**TASK INSTRUCTIONS**
Please reproduce the listing word for word. Pictures stay out.

**DATA PROVIDED**
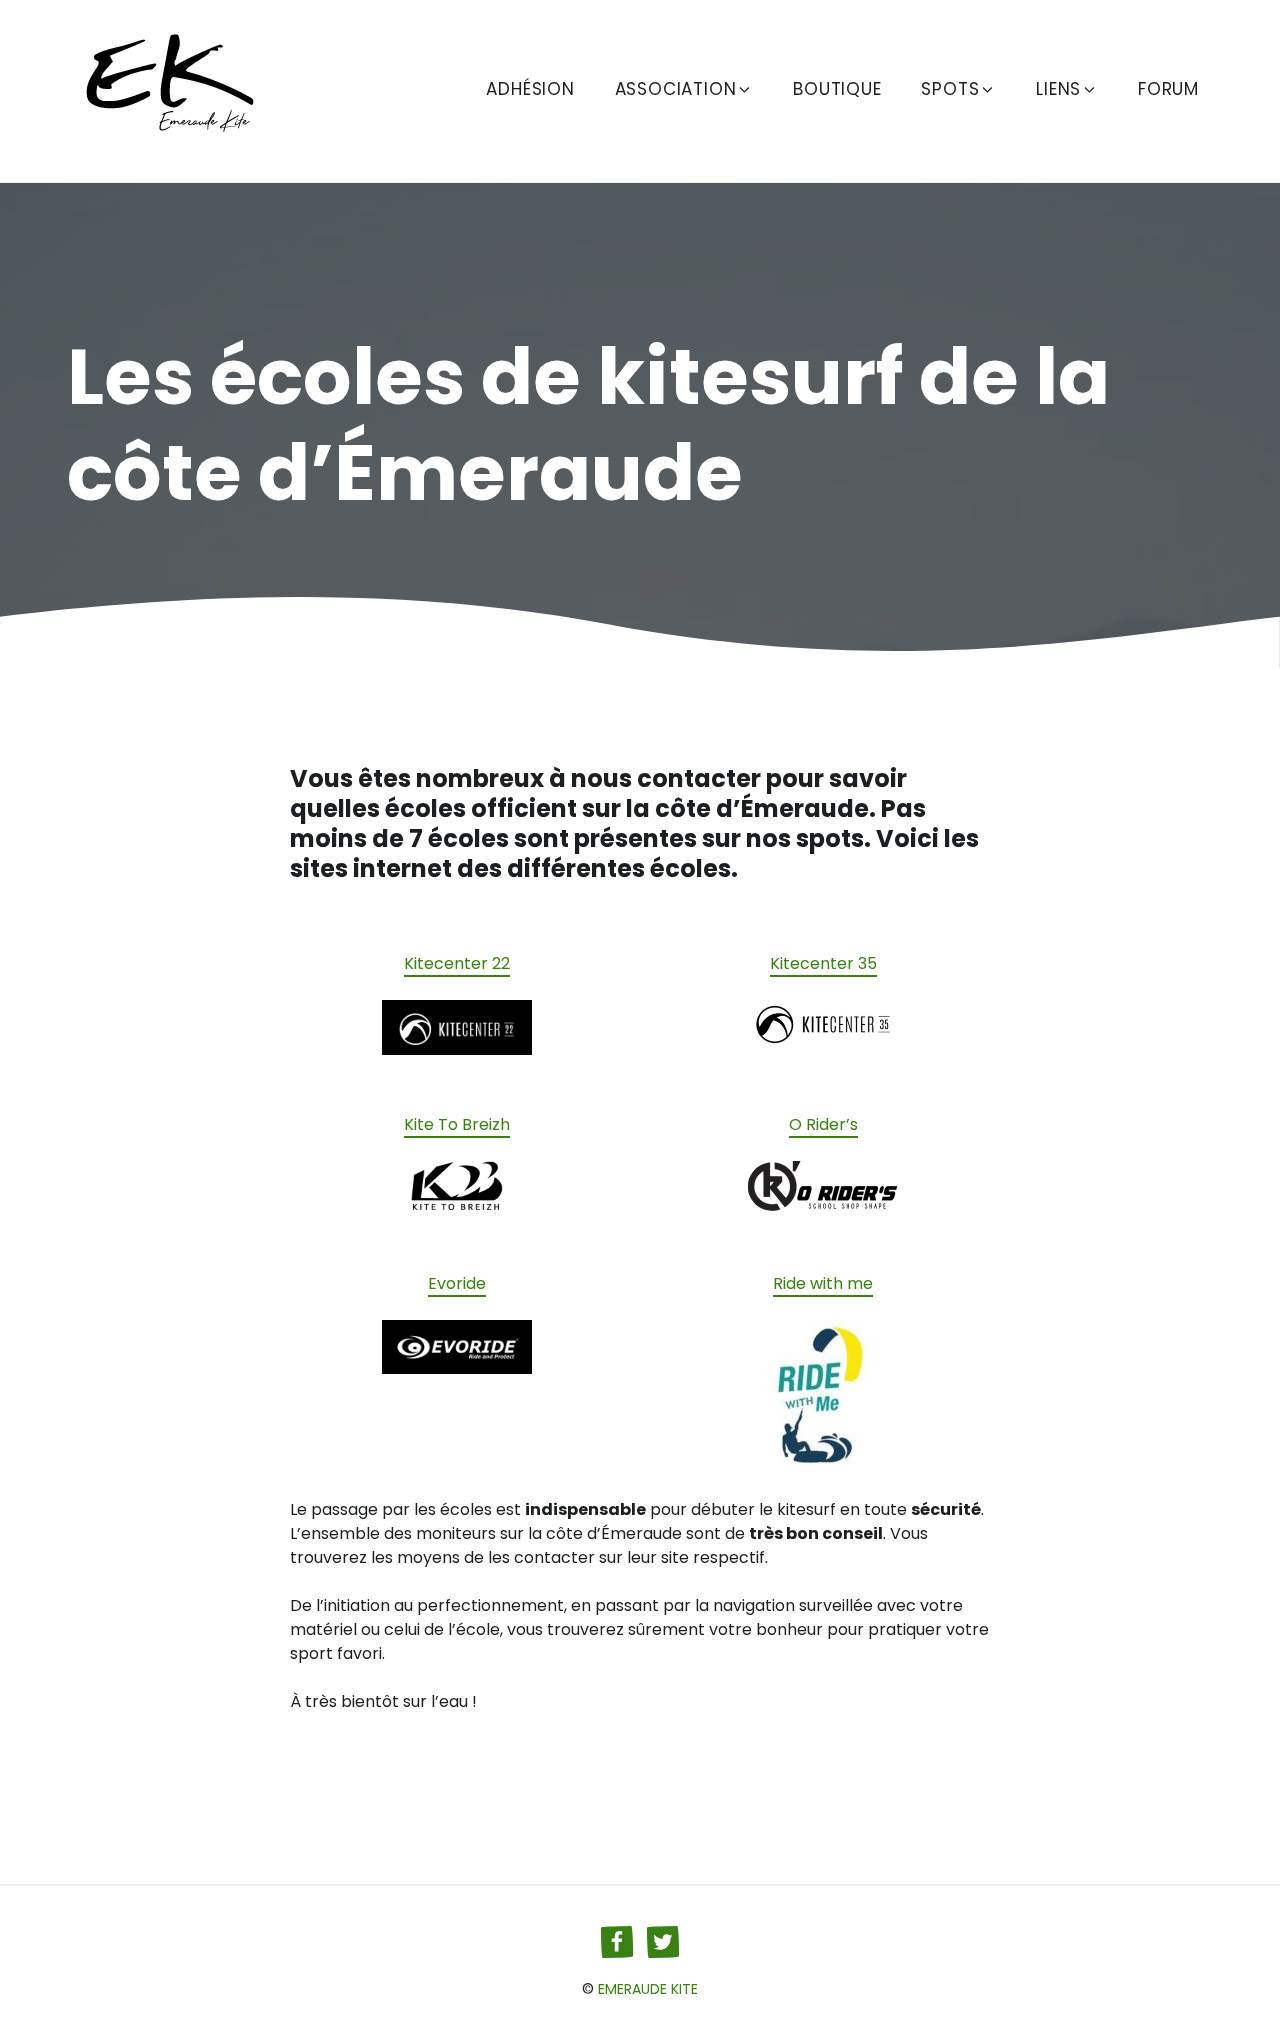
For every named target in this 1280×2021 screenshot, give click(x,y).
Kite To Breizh (457, 1124)
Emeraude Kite (648, 1989)
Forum (1168, 89)
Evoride (457, 1283)
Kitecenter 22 (457, 963)
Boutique (837, 89)
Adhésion (530, 89)
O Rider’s (823, 1124)
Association (676, 89)
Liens (1058, 89)
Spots (950, 89)
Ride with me (823, 1283)
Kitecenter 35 (823, 963)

**EXPECTED ANSWER**
For every named target in this 1280×2021 screenshot, give click(x,y).
Kite To Breizh (457, 1124)
Emeraude Kite (648, 1989)
Forum (1168, 89)
Evoride (457, 1283)
Kitecenter 22 (457, 963)
Boutique (837, 89)
Adhésion (530, 89)
O Rider’s (823, 1124)
Association (676, 89)
Liens (1058, 89)
Spots (950, 89)
Ride with me (823, 1283)
Kitecenter 35 (823, 963)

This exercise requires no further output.